A solution i'd go with that's fine for 32-bits, is the code the end of this answer, which is from developer.mozilla.org(MDN), but with some lines added for A)formatting and B)checking that the number is in range.
Some suggested x.toString(2) which doesn't work for negatives, it just sticks a minus sign in there for them, which is no good.
Fernando mentioned a simple solution of (x>>>0).toString(2); which is fine for negatives, but has a slight issue when x is positive. It has the output starting with 1, which for positive numbers isn't proper 2s complement.

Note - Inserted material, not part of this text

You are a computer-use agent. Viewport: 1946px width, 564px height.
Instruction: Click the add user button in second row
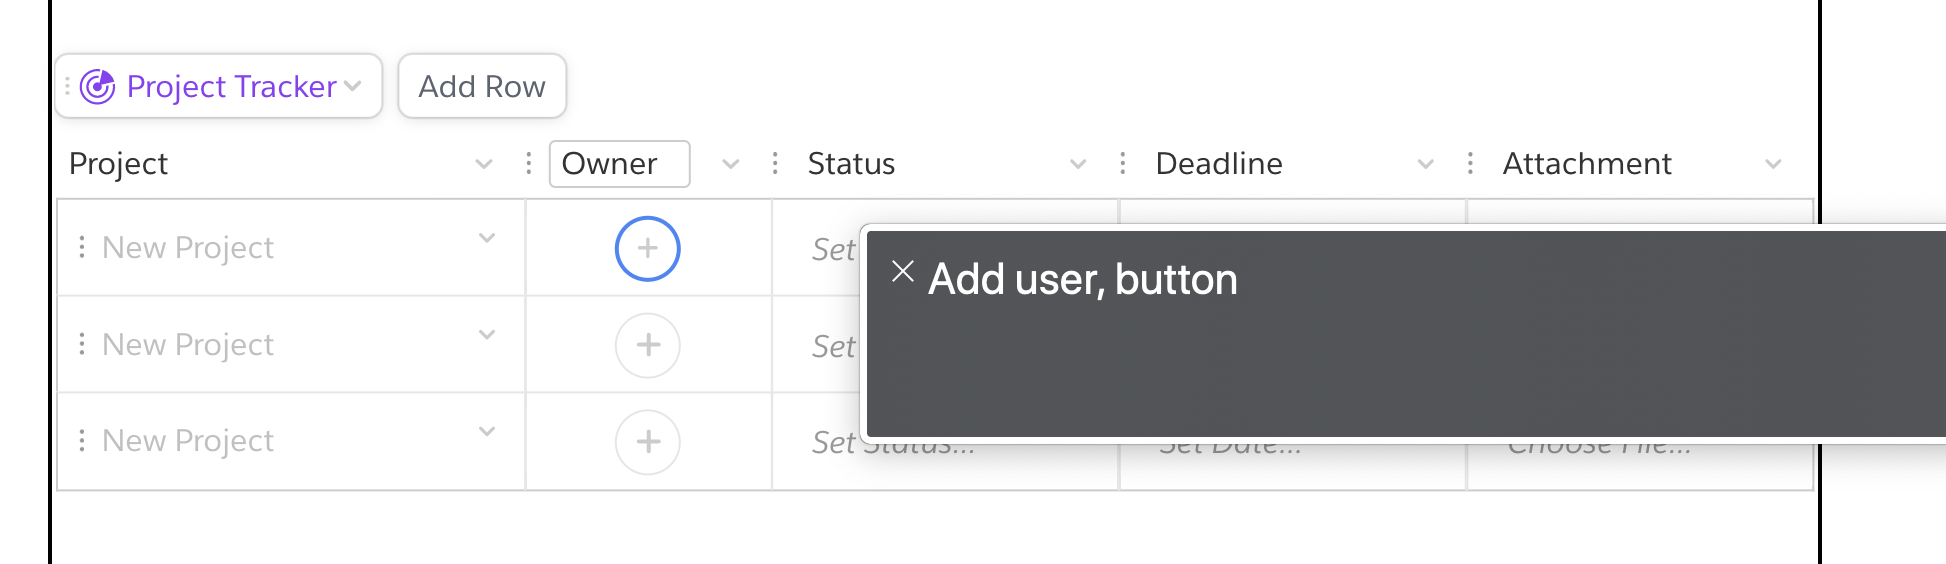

Anybody that doesn't understand the fact of positive numbers starting with 0 and negative numbers with 1, in 2s complement, could check this SO QnA on 2s complement. What is “2's Complement”?
A solution could involve prepending a 0 for positive numbers, which I did in an earlier revision of this answer. And one could accept sometimes having a 33bit number, or one could make sure that the number to convert is within range -(2^31)<=x<2^31-1. So the number is always 32bits. But rather than do that, you can go with this solution on mozilla.org
Patrick's answer and code is long and apparently works for 64-bit, but had a bug that a commenter found, and the commenter fixed patrick's bug, but patrick has some "magic number" in his code that he didn't comment about and has forgotten about and patrick no longer fully understands his own code / why it works.
Annan had some incorrect and unclear terminology but mentioned a solution by developer.mozilla.org
Note- the old link https://developer.mozilla.org/en-US/docs/Web/JavaScript/Reference/Operators/Bitwise_Operators now redirects elsewhere and doesn't have that content but the proper old link , which comes up when archive.org retrieves pages!, is available here https://web.archive.org/web/20150315015832/https://developer.mozilla.org/en-US/docs/Web/JavaScript/Reference/Operators/Bitwise_Operators
The solution there works for 32-bit numbers.
The code is pretty compact, a function of three lines.
But I have added a regex to format the output in groups of 8 bits. Based on How to format a number with commas as thousands separators? (I just amended it from grouping it in 3s right to left and adding commas, to grouping in 8s right to left, and adding spaces)
And, while mozilla made a comment about the size of nMask(the number fed in)..that it has to be in range, they didn't test for or throw an error when the number is out of range, so i've added that.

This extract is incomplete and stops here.